AIM OF THE TASK — When a line of the listing below has the string "gear" in it, copy that line.

%%

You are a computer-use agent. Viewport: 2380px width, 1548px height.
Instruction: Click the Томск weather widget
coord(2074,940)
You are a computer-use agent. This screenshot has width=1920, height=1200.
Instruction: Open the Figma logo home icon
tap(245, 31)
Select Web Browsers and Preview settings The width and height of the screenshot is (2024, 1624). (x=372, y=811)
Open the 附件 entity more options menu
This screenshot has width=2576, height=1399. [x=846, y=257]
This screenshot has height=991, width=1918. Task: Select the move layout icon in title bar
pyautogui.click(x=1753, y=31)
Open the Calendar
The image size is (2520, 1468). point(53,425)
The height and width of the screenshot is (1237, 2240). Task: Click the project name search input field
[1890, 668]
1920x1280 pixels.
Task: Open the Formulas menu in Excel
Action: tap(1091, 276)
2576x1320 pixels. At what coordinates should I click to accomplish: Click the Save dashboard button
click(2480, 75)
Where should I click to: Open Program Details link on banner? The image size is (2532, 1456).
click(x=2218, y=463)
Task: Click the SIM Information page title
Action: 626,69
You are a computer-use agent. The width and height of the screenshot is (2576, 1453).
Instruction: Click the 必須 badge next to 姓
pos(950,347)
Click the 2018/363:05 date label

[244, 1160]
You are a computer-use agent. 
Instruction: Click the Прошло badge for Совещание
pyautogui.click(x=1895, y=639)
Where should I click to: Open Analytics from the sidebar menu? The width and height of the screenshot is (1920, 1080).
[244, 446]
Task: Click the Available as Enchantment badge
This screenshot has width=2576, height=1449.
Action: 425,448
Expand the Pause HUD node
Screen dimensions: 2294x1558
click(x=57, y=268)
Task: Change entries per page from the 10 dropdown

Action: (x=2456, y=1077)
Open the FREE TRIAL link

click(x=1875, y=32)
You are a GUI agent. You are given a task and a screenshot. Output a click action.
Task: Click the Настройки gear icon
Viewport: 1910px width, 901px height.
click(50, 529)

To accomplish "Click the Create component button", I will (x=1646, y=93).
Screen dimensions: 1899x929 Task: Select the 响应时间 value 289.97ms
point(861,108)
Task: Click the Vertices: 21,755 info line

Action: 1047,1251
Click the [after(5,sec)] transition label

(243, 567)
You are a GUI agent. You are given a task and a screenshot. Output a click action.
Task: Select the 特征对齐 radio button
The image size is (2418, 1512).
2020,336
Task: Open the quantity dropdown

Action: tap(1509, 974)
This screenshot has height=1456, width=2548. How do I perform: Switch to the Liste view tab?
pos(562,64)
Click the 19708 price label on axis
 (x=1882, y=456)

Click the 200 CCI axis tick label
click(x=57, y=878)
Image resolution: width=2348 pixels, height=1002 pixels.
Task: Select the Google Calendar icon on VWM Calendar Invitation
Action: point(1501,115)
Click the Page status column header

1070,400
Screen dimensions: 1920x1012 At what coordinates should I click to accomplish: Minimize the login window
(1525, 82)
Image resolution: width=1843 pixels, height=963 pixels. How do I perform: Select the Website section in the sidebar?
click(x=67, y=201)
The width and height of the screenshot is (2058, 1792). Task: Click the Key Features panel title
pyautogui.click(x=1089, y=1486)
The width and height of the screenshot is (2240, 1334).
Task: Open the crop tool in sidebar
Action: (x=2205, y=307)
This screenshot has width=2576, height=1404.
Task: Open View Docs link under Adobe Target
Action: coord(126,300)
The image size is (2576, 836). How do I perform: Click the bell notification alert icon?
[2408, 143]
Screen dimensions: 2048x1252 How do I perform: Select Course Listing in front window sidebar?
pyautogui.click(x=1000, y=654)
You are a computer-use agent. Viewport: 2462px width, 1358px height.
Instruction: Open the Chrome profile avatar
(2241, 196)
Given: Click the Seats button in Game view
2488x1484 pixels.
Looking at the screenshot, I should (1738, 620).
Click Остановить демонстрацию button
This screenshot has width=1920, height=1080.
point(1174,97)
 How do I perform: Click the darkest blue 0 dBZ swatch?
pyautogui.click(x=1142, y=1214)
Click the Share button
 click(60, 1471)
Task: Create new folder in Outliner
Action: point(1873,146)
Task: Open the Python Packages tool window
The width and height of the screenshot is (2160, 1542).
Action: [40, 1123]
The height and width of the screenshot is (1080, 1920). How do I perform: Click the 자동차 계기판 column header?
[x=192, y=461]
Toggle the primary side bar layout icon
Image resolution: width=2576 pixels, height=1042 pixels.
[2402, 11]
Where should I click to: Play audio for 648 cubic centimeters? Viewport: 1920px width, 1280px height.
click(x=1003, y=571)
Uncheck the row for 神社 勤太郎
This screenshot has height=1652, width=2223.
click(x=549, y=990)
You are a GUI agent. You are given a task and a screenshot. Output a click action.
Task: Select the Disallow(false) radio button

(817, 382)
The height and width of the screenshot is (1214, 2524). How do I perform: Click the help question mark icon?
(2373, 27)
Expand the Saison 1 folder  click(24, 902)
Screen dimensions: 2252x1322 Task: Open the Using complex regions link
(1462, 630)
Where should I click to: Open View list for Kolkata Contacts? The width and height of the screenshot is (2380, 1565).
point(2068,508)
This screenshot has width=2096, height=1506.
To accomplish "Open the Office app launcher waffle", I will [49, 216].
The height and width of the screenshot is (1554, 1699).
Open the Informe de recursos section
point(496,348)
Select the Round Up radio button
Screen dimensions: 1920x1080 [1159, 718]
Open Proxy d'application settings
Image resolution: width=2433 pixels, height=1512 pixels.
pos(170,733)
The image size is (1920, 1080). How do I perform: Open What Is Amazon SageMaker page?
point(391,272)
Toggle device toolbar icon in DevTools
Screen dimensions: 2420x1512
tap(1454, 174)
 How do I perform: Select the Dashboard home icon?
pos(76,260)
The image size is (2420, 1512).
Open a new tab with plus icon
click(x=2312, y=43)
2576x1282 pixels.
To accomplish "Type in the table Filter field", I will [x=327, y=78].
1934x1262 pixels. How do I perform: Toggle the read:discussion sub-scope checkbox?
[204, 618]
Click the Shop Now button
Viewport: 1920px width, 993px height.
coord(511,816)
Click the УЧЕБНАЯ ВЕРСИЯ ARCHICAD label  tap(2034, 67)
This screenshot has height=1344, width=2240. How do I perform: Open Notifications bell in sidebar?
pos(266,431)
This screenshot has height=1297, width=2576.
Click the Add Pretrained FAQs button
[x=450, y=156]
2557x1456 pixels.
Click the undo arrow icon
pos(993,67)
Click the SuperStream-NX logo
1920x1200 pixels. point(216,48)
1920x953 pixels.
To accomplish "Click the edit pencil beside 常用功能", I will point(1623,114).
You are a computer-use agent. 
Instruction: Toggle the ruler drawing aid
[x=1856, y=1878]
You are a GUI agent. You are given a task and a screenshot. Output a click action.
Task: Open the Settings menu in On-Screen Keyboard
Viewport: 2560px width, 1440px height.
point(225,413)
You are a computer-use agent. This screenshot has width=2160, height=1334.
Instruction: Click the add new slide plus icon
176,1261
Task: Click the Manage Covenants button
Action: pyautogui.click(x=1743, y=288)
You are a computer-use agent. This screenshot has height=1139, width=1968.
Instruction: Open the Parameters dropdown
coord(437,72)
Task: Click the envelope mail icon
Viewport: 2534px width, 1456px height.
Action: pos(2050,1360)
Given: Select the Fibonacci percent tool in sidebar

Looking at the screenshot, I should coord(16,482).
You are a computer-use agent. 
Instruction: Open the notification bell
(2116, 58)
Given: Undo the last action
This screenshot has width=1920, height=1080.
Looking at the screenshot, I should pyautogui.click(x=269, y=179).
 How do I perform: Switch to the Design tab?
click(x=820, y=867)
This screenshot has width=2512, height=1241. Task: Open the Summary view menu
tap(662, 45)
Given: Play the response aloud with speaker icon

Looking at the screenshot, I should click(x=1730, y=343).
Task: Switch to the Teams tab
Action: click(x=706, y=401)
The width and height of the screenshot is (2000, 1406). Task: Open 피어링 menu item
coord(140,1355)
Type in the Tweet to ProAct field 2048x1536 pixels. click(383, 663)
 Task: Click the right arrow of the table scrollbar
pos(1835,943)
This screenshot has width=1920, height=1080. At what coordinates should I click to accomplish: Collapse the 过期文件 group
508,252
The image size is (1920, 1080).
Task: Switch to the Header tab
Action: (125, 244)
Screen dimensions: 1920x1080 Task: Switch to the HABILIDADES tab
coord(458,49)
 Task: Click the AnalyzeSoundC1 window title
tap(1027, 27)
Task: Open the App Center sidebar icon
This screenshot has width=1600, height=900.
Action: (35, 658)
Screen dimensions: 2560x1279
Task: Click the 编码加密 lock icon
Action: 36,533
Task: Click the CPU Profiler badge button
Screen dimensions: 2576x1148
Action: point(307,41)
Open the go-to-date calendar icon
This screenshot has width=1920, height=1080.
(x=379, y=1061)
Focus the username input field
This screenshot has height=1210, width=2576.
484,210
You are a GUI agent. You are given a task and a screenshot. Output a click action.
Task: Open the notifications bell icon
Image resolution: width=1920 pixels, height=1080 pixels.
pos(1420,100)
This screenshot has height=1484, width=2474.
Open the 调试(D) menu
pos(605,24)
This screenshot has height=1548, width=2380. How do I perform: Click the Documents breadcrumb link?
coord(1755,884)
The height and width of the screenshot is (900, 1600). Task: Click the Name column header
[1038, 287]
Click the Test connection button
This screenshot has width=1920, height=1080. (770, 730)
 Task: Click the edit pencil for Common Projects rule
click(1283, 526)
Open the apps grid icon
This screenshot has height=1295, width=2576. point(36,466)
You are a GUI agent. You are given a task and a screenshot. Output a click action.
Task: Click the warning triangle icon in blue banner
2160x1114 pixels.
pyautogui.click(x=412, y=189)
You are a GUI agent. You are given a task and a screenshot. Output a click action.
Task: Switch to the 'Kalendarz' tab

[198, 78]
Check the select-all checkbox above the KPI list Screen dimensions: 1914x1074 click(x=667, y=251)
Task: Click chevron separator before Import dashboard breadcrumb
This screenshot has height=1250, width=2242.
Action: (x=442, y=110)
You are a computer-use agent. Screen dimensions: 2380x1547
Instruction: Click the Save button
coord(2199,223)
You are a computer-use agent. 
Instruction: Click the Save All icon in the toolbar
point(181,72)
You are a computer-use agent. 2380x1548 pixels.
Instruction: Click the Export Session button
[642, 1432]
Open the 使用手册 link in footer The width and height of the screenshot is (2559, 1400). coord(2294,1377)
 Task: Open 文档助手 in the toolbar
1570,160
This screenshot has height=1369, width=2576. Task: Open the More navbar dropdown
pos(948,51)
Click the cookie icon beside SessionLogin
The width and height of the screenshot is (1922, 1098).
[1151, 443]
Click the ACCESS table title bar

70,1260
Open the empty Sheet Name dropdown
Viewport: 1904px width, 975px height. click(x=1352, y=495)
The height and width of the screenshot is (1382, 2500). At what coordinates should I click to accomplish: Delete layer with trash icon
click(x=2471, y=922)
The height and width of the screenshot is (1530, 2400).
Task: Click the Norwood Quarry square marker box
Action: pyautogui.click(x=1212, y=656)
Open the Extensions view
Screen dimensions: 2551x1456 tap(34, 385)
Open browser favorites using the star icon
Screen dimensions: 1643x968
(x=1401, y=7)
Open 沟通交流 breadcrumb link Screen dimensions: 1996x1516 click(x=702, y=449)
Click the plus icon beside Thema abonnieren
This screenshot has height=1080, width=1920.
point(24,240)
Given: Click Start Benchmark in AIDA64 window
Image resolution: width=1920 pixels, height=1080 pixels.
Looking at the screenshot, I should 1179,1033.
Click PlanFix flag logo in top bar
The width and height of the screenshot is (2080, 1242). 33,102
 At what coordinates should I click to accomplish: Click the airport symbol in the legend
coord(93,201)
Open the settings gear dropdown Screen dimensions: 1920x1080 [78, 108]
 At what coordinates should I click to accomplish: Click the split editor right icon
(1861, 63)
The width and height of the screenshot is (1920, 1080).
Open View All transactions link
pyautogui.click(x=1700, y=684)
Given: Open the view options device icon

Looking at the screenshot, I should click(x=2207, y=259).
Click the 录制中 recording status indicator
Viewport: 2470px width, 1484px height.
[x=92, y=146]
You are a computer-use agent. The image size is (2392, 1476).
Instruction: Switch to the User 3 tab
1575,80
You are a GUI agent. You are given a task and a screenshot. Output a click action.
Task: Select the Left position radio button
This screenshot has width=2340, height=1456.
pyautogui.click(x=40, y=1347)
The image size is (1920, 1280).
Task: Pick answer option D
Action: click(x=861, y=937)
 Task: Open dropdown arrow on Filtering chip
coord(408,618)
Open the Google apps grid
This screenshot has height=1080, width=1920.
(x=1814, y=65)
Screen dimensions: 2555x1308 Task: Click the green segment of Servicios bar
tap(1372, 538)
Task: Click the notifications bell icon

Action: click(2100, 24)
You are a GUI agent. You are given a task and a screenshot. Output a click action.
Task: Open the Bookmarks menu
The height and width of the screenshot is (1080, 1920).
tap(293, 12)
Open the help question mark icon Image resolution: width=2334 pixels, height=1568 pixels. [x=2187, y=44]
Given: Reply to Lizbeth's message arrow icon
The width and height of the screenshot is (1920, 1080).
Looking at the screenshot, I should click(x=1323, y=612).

%%

EXERCISE SOLUTION —
Task: Click the Настройки gear icon
Open the settings gear dropdown Screen dimensions: 1920x1080 [78, 108]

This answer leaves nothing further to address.